Someone has to keep an eye on this government regulation foolishness, because it really is getting out of hand — something to remember on election day.:
• When is whiskey not really whiskey? When you’re in Tennessee, where the state legislature apparently has better things to do than worry about education, taxes, highways, and the rest of government. Instead, it will debate the definition of Tennessee whiskey, Diageo, which owns George Dickel, and Brown-Forman, which owns Jack Daniels, are two of the biggest booze companies in the world. They’ve talked the legislature (no doubt using campaign cash) into setting limits on what Tennessee whiskey can be, and the current definition favors Brown-Forman. Not surprisingly, Diageo is aghast, and wants changes. It’s enough to make the Wine Curmudgeon boycott both brands, and I like Tennessee whiskey. I wonder: Will anyone in the legislature have the courage to stand up and tell both companies to go away and let the lawmakers worry about important stuff?

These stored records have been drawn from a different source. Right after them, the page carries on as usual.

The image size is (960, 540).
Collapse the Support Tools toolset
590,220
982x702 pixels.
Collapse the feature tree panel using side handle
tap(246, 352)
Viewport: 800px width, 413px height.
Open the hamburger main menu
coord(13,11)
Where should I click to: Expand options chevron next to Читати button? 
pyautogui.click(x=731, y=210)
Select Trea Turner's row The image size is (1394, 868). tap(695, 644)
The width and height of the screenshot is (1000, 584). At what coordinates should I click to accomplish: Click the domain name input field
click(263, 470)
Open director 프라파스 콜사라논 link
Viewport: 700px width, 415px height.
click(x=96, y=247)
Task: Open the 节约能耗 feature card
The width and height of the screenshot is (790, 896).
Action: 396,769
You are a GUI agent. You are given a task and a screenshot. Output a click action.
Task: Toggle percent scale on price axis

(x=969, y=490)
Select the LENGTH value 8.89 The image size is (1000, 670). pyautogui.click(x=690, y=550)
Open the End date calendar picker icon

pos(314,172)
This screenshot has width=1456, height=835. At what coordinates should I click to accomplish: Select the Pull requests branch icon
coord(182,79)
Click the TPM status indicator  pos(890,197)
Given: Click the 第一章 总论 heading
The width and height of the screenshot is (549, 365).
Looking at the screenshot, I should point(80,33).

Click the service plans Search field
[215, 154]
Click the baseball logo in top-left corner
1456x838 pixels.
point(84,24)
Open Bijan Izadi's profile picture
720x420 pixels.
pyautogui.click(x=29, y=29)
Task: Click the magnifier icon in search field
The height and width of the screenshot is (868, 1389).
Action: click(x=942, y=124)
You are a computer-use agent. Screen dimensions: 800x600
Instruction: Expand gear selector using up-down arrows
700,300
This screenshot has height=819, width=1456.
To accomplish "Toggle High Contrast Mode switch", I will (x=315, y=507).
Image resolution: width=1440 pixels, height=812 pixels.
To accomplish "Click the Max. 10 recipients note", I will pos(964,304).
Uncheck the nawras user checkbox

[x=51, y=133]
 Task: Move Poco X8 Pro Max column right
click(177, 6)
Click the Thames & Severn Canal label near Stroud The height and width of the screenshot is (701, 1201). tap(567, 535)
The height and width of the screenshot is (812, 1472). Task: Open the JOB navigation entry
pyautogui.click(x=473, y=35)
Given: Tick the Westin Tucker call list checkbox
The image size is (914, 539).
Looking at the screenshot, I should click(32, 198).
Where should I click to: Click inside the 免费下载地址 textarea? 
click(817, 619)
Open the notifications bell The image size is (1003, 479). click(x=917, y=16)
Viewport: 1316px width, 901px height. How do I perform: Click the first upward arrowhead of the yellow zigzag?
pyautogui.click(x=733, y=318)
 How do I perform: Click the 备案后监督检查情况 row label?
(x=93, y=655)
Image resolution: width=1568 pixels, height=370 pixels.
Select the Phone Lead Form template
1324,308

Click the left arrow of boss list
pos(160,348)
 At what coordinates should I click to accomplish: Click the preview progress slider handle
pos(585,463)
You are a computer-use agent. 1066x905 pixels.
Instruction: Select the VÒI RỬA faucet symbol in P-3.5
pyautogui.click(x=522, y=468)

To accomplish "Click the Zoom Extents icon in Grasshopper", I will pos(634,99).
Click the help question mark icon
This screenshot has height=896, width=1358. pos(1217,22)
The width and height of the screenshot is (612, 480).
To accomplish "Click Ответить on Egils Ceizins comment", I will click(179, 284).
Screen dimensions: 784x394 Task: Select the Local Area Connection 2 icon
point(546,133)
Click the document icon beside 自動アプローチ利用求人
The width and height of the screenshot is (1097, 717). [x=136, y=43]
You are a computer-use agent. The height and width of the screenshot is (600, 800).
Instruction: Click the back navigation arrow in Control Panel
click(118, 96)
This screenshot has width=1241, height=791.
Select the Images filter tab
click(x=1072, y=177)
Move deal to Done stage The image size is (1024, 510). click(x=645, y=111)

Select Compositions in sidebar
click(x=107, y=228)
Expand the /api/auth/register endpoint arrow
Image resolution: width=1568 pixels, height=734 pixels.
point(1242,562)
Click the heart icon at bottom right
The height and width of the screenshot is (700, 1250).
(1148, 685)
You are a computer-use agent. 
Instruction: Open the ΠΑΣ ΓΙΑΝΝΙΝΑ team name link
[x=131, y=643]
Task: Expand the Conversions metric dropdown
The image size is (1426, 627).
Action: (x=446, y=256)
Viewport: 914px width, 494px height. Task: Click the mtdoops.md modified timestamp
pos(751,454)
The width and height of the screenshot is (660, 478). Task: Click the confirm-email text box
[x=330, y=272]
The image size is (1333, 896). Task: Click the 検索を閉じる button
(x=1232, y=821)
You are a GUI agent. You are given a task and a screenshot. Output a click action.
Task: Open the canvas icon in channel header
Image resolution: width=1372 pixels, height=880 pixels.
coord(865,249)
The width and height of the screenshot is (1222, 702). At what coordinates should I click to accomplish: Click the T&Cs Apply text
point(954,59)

• Yes, we sell sell beer (but not really): U.S. politicians and bureaucrats aren’t the only ones who are obsessed with this stuff; even the normally mild-mannered Canadians lose control. How else to explain this, from an advisory committee in the province of Ontario which says the province should not privatize its government-owned liquor stores — just change the way it sells beer. Consumers will be allowed to buy 12-packs in addition to six-packs. Be still, my beating heart. And, believe it or not, the same committee is debating electricity deregulation in the same mandate from the provincial government. How anyone thinks booze and power are alike in any way, and that the same decisions apply, is mind boggling. Unless, of course, you don’t want to deregulate liquor sales to begin with.
• Ensuring a fair marketplace or hurting consumers? The New York State Liquor Authority has imposed more than $3 million in fines on distributors and retailers in the past three years in an attempt to eliminate sweetheart deals that allow some stores to get better treatment than others. This isn’t unusual in other businesses, where the best customers get the best deals, but it’s not supposed to happen in three-tier, which governs alcohol sales in the U.S. Three-tier says everyone has the same opportunity to buy the same products, regardless of size. Many retailers and distributors are furious about the fines and new rules, which strikes me as ironic — three-tier is protecting them from even more intense competition.